-------- Records supplied

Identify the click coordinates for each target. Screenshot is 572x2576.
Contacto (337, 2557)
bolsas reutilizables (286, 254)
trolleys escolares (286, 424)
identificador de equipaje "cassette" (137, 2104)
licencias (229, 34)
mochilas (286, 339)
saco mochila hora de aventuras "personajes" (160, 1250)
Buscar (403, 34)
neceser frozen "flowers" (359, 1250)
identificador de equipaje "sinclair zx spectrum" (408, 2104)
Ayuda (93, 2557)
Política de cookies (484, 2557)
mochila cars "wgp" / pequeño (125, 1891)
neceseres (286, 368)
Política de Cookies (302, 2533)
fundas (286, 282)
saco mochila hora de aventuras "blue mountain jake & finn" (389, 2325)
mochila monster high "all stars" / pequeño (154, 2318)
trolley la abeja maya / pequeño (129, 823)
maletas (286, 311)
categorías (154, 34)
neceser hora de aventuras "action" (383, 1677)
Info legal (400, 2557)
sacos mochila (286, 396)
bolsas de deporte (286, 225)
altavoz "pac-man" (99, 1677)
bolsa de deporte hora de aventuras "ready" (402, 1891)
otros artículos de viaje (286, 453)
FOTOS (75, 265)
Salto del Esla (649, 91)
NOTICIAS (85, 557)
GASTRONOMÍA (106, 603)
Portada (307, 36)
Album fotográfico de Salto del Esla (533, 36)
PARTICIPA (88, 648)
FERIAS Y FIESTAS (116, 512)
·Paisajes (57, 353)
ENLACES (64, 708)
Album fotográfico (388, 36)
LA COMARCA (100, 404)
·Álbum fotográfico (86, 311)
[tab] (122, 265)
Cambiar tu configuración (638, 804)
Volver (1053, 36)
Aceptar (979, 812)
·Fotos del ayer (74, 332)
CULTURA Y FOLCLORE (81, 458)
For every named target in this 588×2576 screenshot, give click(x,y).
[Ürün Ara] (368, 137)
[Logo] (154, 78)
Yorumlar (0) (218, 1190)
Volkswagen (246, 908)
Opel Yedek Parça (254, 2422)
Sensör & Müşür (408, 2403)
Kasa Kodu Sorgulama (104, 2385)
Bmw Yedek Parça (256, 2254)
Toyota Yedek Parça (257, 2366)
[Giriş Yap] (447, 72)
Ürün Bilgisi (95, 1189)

----------------

▸ Stated exercise
Rewrite all the records above as a numbered list, one item per line, and drop any blank lines.

▸ Output for this exercise
1. Identify the click coordinates for each target. Screenshot is 572x2576.
2. Contacto (337, 2557)
3. bolsas reutilizables (286, 254)
4. trolleys escolares (286, 424)
5. identificador de equipaje "cassette" (137, 2104)
6. licencias (229, 34)
7. mochilas (286, 339)
8. saco mochila hora de aventuras "personajes" (160, 1250)
9. Buscar (403, 34)
10. neceser frozen "flowers" (359, 1250)
11. identificador de equipaje "sinclair zx spectrum" (408, 2104)
12. Ayuda (93, 2557)
13. Política de cookies (484, 2557)
14. mochila cars "wgp" / pequeño (125, 1891)
15. neceseres (286, 368)
16. Política de Cookies (302, 2533)
17. fundas (286, 282)
18. saco mochila hora de aventuras "blue mountain jake & finn" (389, 2325)
19. mochila monster high "all stars" / pequeño (154, 2318)
20. trolley la abeja maya / pequeño (129, 823)
21. maletas (286, 311)
22. categorías (154, 34)
23. neceser hora de aventuras "action" (383, 1677)
24. Info legal (400, 2557)
25. sacos mochila (286, 396)
26. bolsas de deporte (286, 225)
27. altavoz "pac-man" (99, 1677)
28. bolsa de deporte hora de aventuras "ready" (402, 1891)
29. otros artículos de viaje (286, 453)
30. FOTOS (75, 265)
31. Salto del Esla (649, 91)
32. NOTICIAS (85, 557)
33. GASTRONOMÍA (106, 603)
34. Portada (307, 36)
35. Album fotográfico de Salto del Esla (533, 36)
36. PARTICIPA (88, 648)
37. FERIAS Y FIESTAS (116, 512)
38. ·Paisajes (57, 353)
39. ENLACES (64, 708)
40. Album fotográfico (388, 36)
41. LA COMARCA (100, 404)
42. ·Álbum fotográfico (86, 311)
43. [tab] (122, 265)
44. Cambiar tu configuración (638, 804)
45. Volver (1053, 36)
46. Aceptar (979, 812)
47. ·Fotos del ayer (74, 332)
48. CULTURA Y FOLCLORE (81, 458)
49. For every named target in this 588×2576 screenshot, give click(x,y).
50. [Ürün Ara] (368, 137)
51. [Logo] (154, 78)
52. Yorumlar (0) (218, 1190)
53. Volkswagen (246, 908)
54. Opel Yedek Parça (254, 2422)
55. Sensör & Müşür (408, 2403)
56. Kasa Kodu Sorgulama (104, 2385)
57. Bmw Yedek Parça (256, 2254)
58. Toyota Yedek Parça (257, 2366)
59. [Giriş Yap] (447, 72)
60. Ürün Bilgisi (95, 1189)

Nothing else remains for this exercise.